My brain is trying to get me to listen to Christmas music. And I’m like, “No, brain, it’s 11 more days till November from right now. You have to wait.”
Perhaps it’s that this year has come with a great deal of uncertainty, but I’ve been afraid even to fully embrace fall for its fallness. And for the most part, so has the weather. We only just turned our heat back on after a couple of abortive starts, and this time it looks like it’s for keeps.
Fall has always been my favorite time of year. Since I was a kid, this is when I’d get more introspective and my imagination would light up in a thousand different ways. That might be what got me onto my current writing project, I suppose. But it’s always meant a lot of different things to me: New classes (I graduated college before the turn of the millennium, but you never learn to shake that feeling), wet leaves, early darkness, gray skies for the one time of year they’re welcome at all, Halloween, new TV shows, football, home-cooked meals, Thanksgiving dinner, my birthday, my anniversary, and the Macy’s parade.
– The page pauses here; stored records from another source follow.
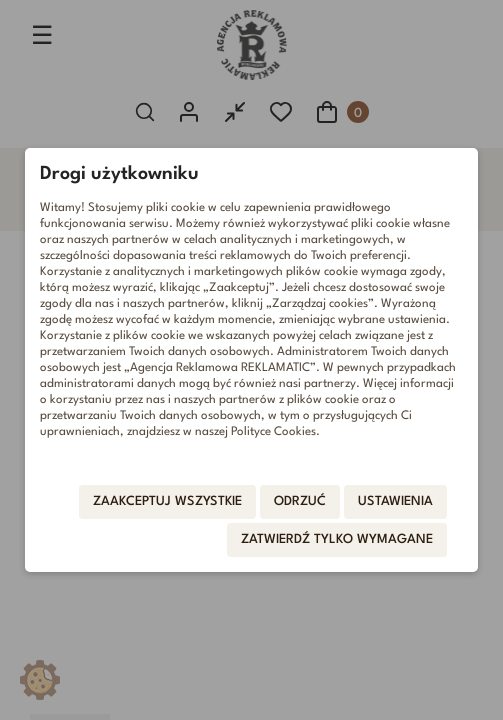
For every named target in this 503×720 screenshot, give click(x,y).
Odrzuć (300, 501)
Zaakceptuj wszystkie (167, 501)
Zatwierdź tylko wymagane (337, 539)
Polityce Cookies (273, 432)
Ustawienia (395, 501)
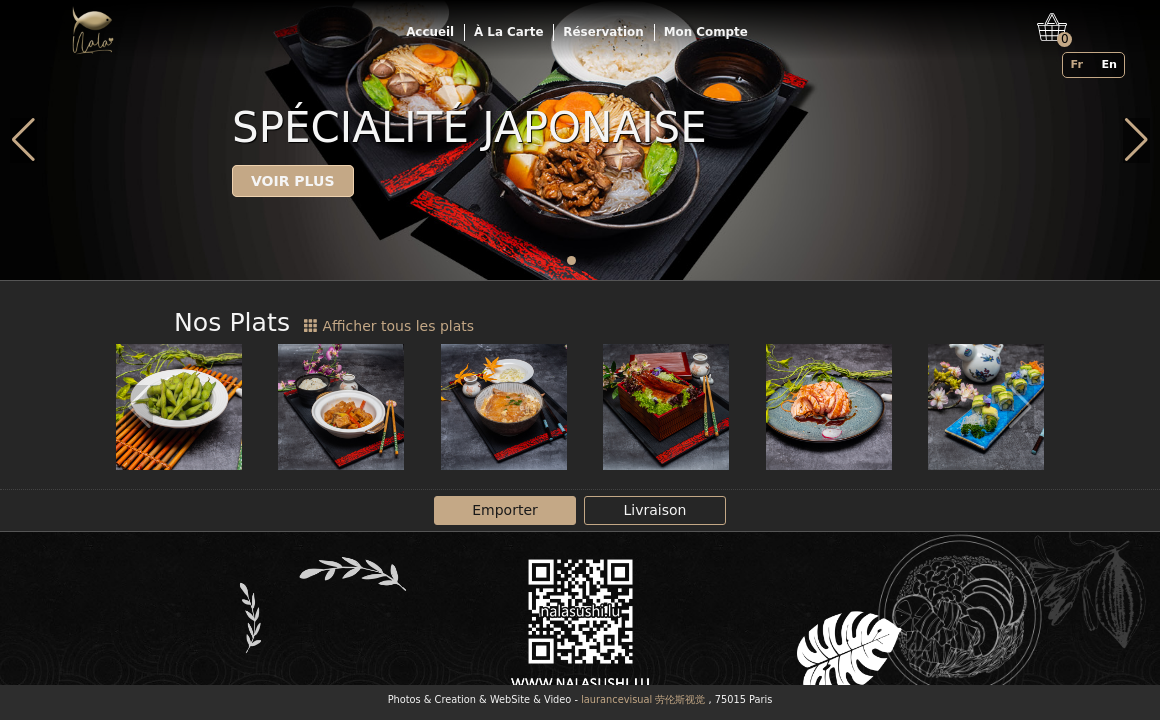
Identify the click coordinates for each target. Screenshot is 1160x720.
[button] (571, 260)
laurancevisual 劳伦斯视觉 (643, 699)
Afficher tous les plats (389, 326)
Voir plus (293, 181)
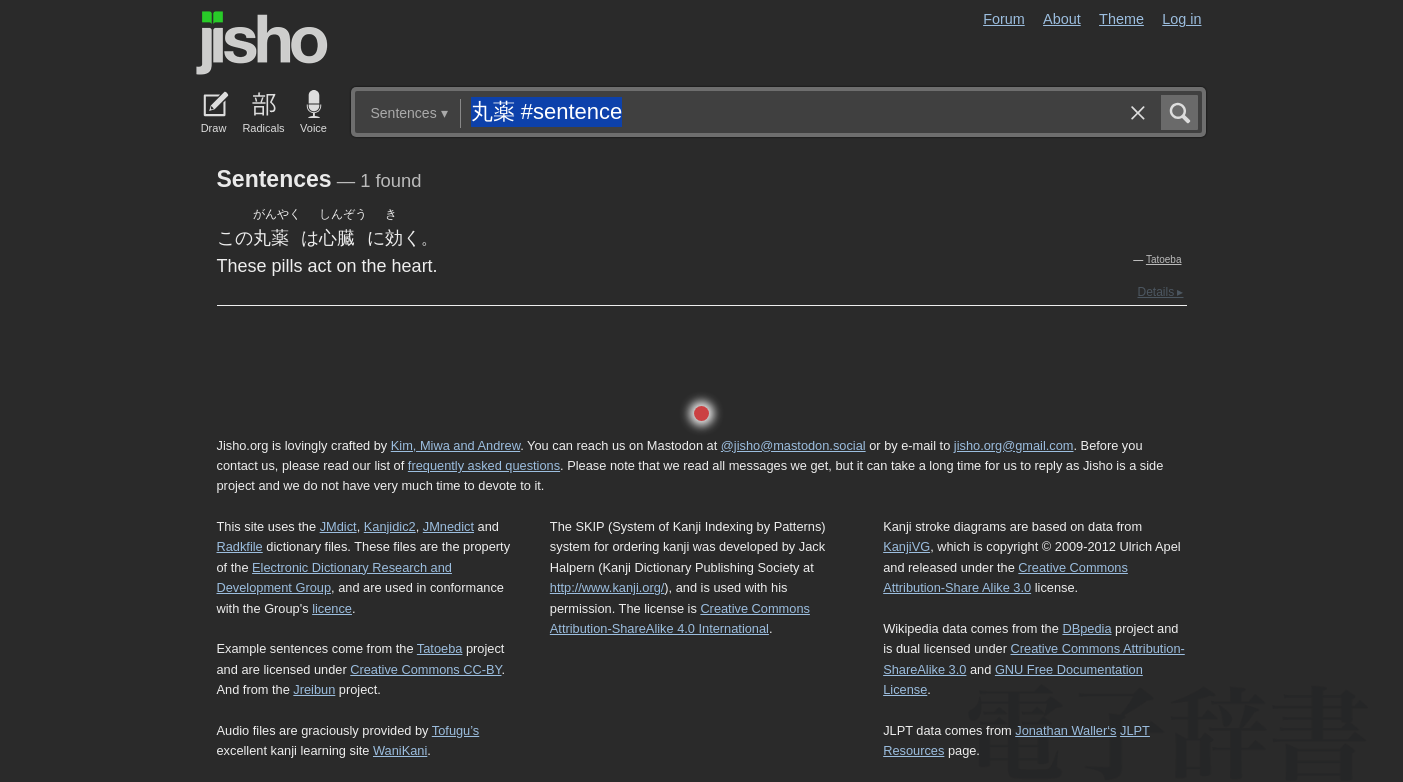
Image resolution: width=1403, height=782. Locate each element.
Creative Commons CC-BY (425, 669)
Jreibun (314, 689)
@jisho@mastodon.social (793, 445)
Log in (1181, 19)
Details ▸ (1160, 292)
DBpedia (1086, 628)
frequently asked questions (484, 465)
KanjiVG (906, 546)
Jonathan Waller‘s (1065, 730)
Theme (1121, 19)
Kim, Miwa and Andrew (455, 445)
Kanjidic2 (390, 526)
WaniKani (400, 750)
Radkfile (240, 546)
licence (332, 608)
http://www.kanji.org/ (607, 587)
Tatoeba (1164, 259)
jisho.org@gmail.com (1014, 445)
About (1062, 19)
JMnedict (448, 526)
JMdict (338, 526)
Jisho (262, 43)
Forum (1004, 19)
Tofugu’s (455, 730)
That’s pretty much in order of increasing importance.
Not kidding about the parade; my wife understands.
This year I feel like I’m playing catch-up on all those things. It doesn’t feel like mid-October to me, and it’s freaking me out. I’m not ready for November. I haven’t even done proper wish list maintenance.
Heck, NaNoWriMo is almost upon us, and I’m kinda bummed I’ll miss out on it again this year. I participated for the first time in 2011 and got The Affix out of it. Last year I just had no inspiration. This year, I don’t have a story in mind to write but it doesn’t matter because I’m already writing a book and I don’t dare set it aside to work on another.
Yet while I’m writing, my brain says I should listen to music. First it gets sneaky by saying I should listen to Halloween-themed music. But that’s just so it can divert nutrients to my holiday lobe, because it knows once that gets revved up it’s a slippery slope to Thanksgiving and Christmas. And of course none of these are appropriate to get in the mood for what I’m writing now, but that’s the least of my worries. I know once I get into a Christmas music mode, I won’t get out of it again until somewhere around December 28.
Christmas vacation week. Dangit, brain!